FABULOUS Thursday ploy, great and original use of a well-recognized phrase! Wish we could secretly watch your 13 puzzle-loving siblings tackle your crossword in parallel — hey, maybe your next short film?
For the next project bring: 40 Down Eritrea—Greek not Latin
Of course, many nice points on a puzzle composed by one who has written so many for the NYT. But it seems there is not so much editorial supervision as there should be— some of these clues/answers aren’t just reaching, they’re wrong. Devilry is not mischief, opals are not milky and etc etc.
“Mice” doesn’t work for “Cat’s scan?” A scan is a search, and besides, most of the time, cats are not seeing mice. I love the clue’s clever punctuation and pun, but if the answer must be “mice”, how about Cat catch, Cat’s pawed or etc. That’s for your next edition. And animals don’t rest in the barnyard where manure is dropped, but nearby in a barn, creating ft, hutch or etc. Overall delighted by your whole puzzle, especially Nine, TSA, Myra, DDay and more. Thanks!
Because Saturday is the most challenging puzzle, it’s most important to play fair with clues/answers: but answers such as “ OKwiseguy” (tone deaf for any clue beginning “ dude”) and “careened” ( which includes lack of control, in no way fair for “hurtled”) are not fair, and what’s worse, they are in key positions.

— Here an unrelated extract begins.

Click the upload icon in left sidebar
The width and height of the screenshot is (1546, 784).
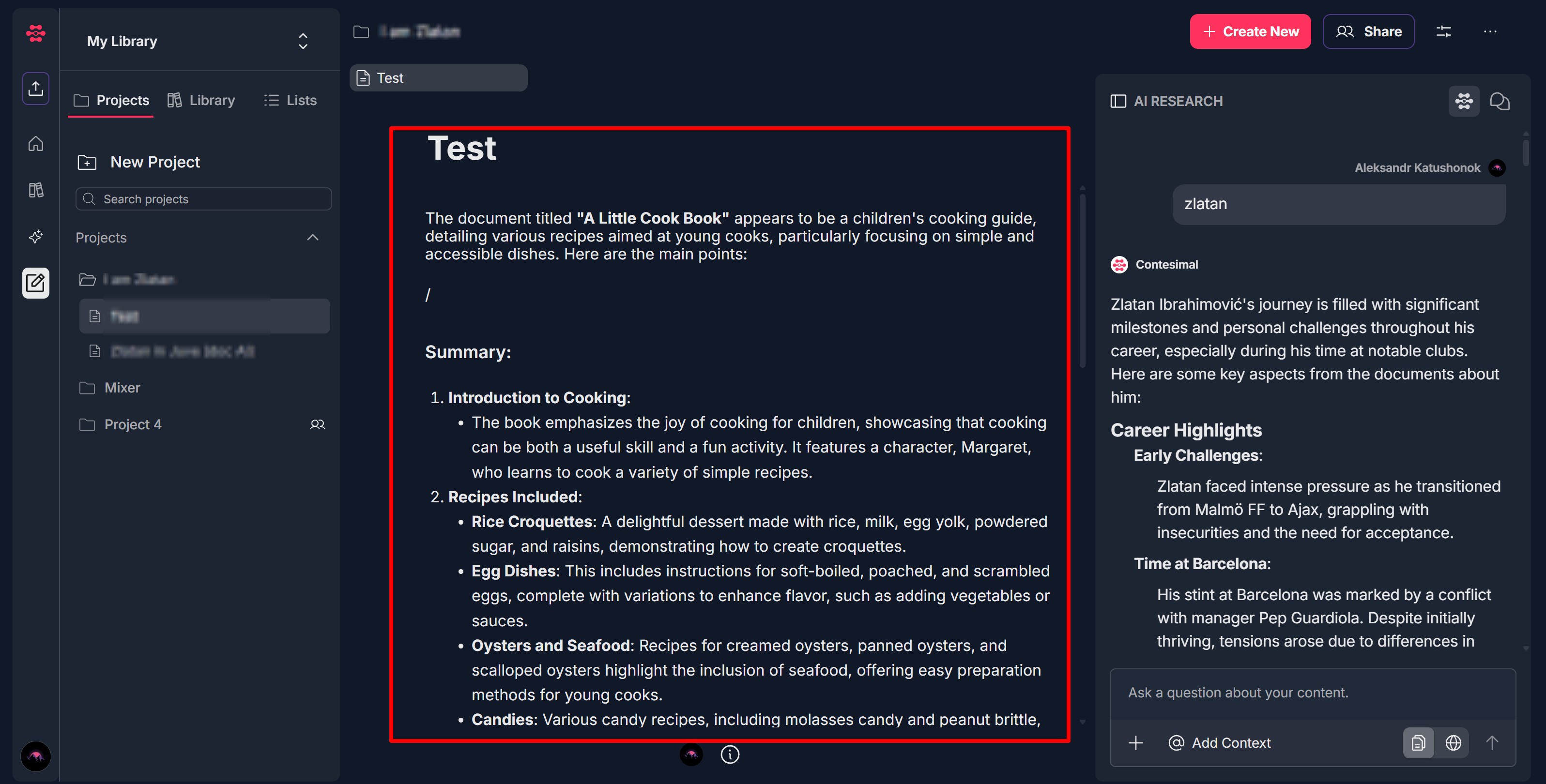pyautogui.click(x=35, y=89)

Fabulous, sumptuous, even voluptuous long clues and answers!
Hard to compose no doubt, but unfair to solvers, which is no fun. The Tiger clue does serve to alert solvers to the clever wordplay, but why does “wall art” point to wood and screws? It doesn’t. The Times cuts this puzzle too much slack between clues and answers. And laboring over such obscure clues/answers (“drupe”? “Madison is on” etc etc) is worse in the enlarged Sunday format.
Wonderful Rebus technique and key! Thank you, thank you!
Fabulous grid and clever, matching theme, with many clever clues and a delightful Zamboni reward as the “icing” on the cake (rink)!
Delightful Sunday puzzle, thanks to you in Beirut! For reprints: “Husky” needs a capital H; this crossing with “Homer and Herodotus character” foxed me.
Difficult is good, and especially desirable in NYT Saturday crosswords! But unfair is just unfair, and more importantly, anti-climactic. Clues like some of these remind me of a kid cheating at Marco Polo: the seeker calls out “ Marco” and a nearby runner doesn’t reply “Polo”, cheating. Some of these clues are the same. Yawnnnnnnn.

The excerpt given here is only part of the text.